Fig. 4. PHGDH gene expression levels in liver cell lines and relative to expression levels of lipid-associated genes.

a Relative expression levels of PHGDH against a reference gene (GAPDH) in 7 human liver cell lines. Gene expression levels were quantified by qRT-PCR. Data were normalized to the PLC cell line (PLC, set as 1). b Relative expression levels of 9 lipid-associated genes in SNU499 cell line (with the lowest level of PHGDH expression) and SNU398 cell line (with the highest level of PHGDH expression) are shown.

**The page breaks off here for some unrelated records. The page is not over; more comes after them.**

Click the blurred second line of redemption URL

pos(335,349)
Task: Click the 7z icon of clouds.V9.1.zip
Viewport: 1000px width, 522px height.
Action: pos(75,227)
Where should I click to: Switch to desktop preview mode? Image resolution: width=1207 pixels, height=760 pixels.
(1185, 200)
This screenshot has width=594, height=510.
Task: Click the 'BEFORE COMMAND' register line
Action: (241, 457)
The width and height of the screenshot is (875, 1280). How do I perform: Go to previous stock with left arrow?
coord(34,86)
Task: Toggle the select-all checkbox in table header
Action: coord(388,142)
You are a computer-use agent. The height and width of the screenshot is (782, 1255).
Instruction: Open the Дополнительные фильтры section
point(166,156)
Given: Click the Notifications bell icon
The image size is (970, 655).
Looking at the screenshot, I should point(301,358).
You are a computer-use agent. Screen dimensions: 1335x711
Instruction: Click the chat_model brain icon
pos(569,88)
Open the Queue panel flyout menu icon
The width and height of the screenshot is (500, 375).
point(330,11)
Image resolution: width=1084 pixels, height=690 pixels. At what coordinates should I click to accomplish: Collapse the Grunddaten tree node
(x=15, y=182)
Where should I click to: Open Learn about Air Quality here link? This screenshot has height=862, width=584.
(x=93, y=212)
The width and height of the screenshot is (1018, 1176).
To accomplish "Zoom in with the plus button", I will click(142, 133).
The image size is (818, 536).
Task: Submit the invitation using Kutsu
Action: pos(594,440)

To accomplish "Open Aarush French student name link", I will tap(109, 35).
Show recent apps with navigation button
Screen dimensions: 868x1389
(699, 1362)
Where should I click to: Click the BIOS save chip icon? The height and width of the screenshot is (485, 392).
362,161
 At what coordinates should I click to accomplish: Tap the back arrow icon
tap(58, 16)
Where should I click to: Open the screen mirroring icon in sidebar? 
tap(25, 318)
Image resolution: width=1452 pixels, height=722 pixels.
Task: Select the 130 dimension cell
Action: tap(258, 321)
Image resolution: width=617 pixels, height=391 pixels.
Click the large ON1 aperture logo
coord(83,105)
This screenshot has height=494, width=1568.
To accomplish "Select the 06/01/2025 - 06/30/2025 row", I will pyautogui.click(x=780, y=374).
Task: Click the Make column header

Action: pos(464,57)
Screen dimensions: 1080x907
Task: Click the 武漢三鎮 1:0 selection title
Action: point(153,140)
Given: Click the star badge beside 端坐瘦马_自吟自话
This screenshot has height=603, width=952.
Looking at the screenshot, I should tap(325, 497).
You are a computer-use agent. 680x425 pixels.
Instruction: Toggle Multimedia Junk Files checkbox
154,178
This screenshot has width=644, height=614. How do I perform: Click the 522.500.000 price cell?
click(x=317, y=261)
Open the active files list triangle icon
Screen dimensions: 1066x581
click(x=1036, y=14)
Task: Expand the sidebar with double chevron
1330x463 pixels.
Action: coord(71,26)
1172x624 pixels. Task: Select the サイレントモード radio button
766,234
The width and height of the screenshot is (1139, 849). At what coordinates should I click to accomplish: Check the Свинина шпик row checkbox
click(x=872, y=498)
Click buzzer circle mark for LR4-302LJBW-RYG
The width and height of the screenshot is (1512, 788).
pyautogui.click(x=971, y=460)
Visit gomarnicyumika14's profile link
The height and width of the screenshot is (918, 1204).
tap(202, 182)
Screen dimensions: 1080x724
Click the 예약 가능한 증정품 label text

Relative gene expression levels were quantified by qRT-PCR. GAPDH serves as a reference gene, and gene expression levels in SNU449 cell line set as 1. This figure shows that, compared with SNU449 cells, SNU398 cells differentially express five of the lipid-associated genes (FDFT1, HMGCR, LDLR, LPL, and ABCA1). c Established PHGHD knockdown cell lines (shPHGHD-1 and -2), PLC cells transduced with lentiviral shRNA vectors targeting PHGDH or scramble control. qRT-PCR analysis of PHGDH expression were performed in stable knockdown or scramble control PLC cells. Data are normalized to the scramble control (scramble, set as 1). d Expression levels of five lipid-associated genes in stable PHGDH knockdown or scramble control PLC cells. Data were normalized to the scramble control (scramble, set as 1). The figure demonstrates that knockdown of PHGDH gene expression by lentiviral shRNA vectors resulted in significant decrease in the expression level of LPL and significant increase in the expression levels of LDLR and ABCA1 in both knockdown cells. Data in the figures are presented as mean values ± SEM of n = 3 biologically independent experiments. The Mann–Whitney U-test (two-sided) was used to compare differences between two independent groups. Differences were considered significant at P < 0.05, which indicated by * (**P < 0.01 and ***P < 0.001).